Wien um 1900 - Die 5C auf den Spuren von Gustav Klimt und Co

Ganz wesentlich für die Ausbildung im Kunstzweig am BORG KREMS ist die sogenannte Übung vor Originalen. Damit ist gemeint, dass die SchülerInnen sehr oft in Museen und Kunsthallen unterwegs sind, um dort gemeinsam Kunstwerke zu betrachten und Studien anzufertigen.

Zu Beginn stand diesmal die Besichtigung des Wiener Secession, mit deren Gründung die Moderne in Wien Einzug hielt.

Im Anschluss besuchten wir die Albertina, in der nicht nur die größte Grafiksammlung Österreichs, sondern auch Werke der Sammlung Batliner zu sehen sind. Des weiteren wurden Werke von Hermann Nitsch, dem berühmtesten Vertreter der Wiener Aktivisten in einer Sonderschau gezeigt, die die SchülerInnen zu regen Diskussionen anregten.

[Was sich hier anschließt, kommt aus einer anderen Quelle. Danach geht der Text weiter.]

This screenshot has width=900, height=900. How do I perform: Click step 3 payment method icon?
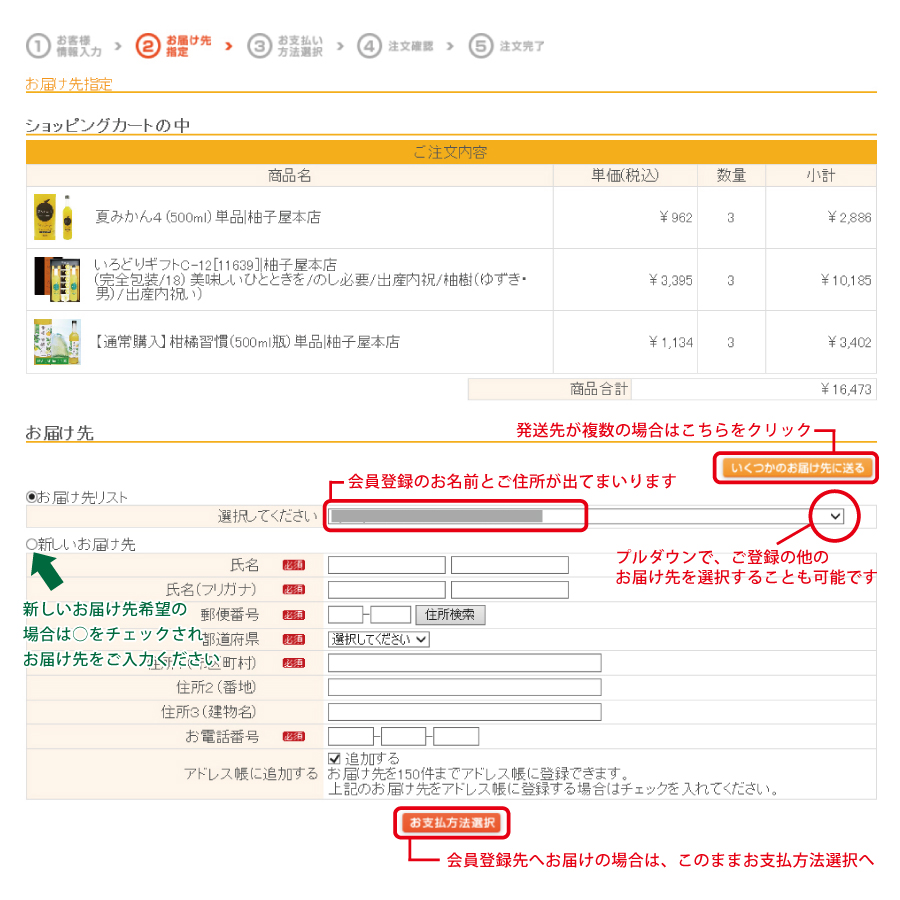click(x=260, y=46)
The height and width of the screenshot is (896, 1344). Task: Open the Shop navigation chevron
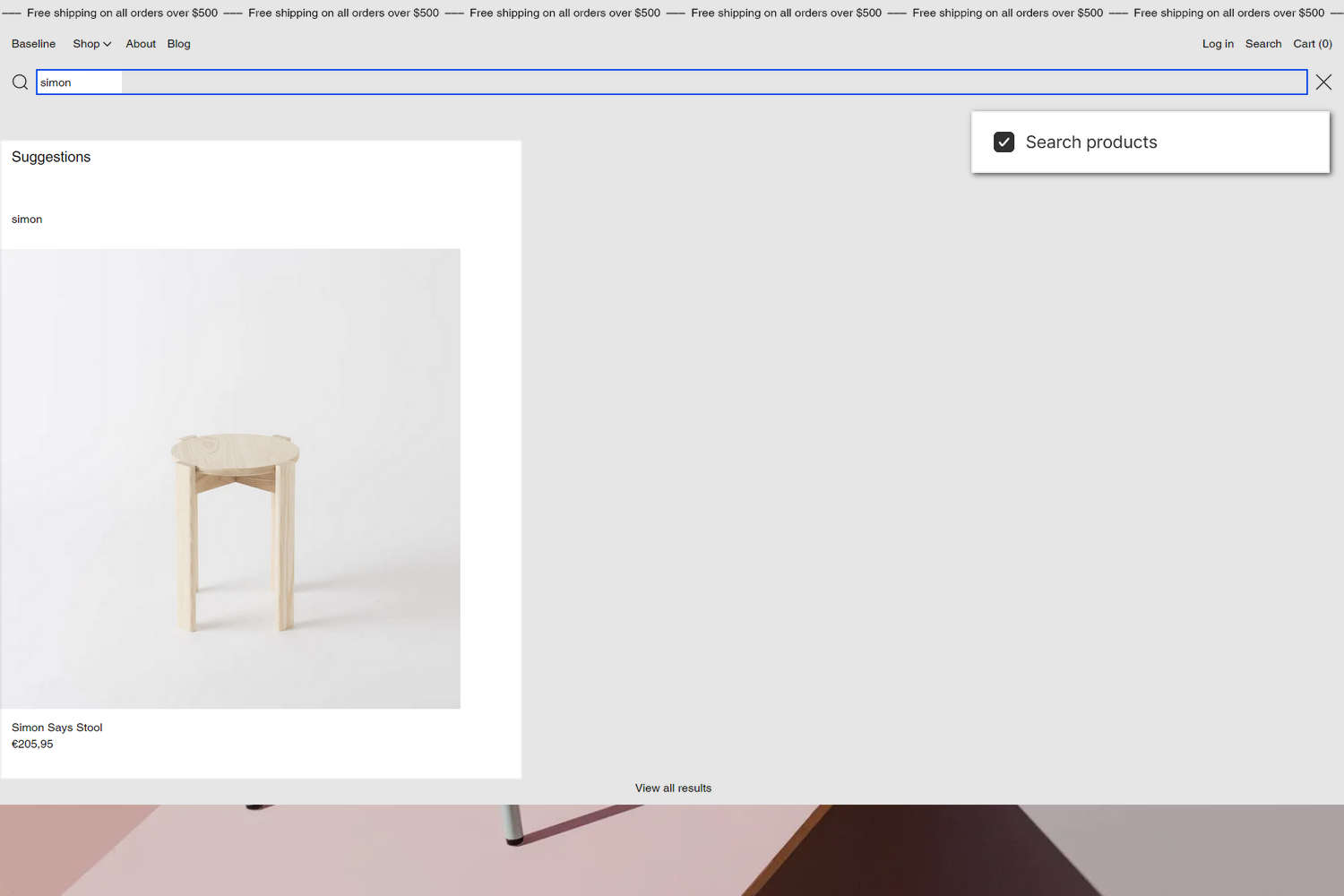pyautogui.click(x=107, y=44)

Nach einer kurzen Mittagspause nahmen wir die Fährte wieder auf und fanden uns im Leopoldmuseum wieder. Dort werden neben bedeutenden Werken von Gustav Klimt und Egon Schiele auch viele Gemälde anderer Künstler der Klassischen Moderne gezeigt. Auch eine Sonderausstellung über Oskar Kokoschka begeisterte die jungen Künstler/innen.

Die Schüler/innen fertigten an diesem Tag zahlreiche Zeichnungen und Skizzen an und diskutierten die unterschiedlichen künstlerischen Standpunkte.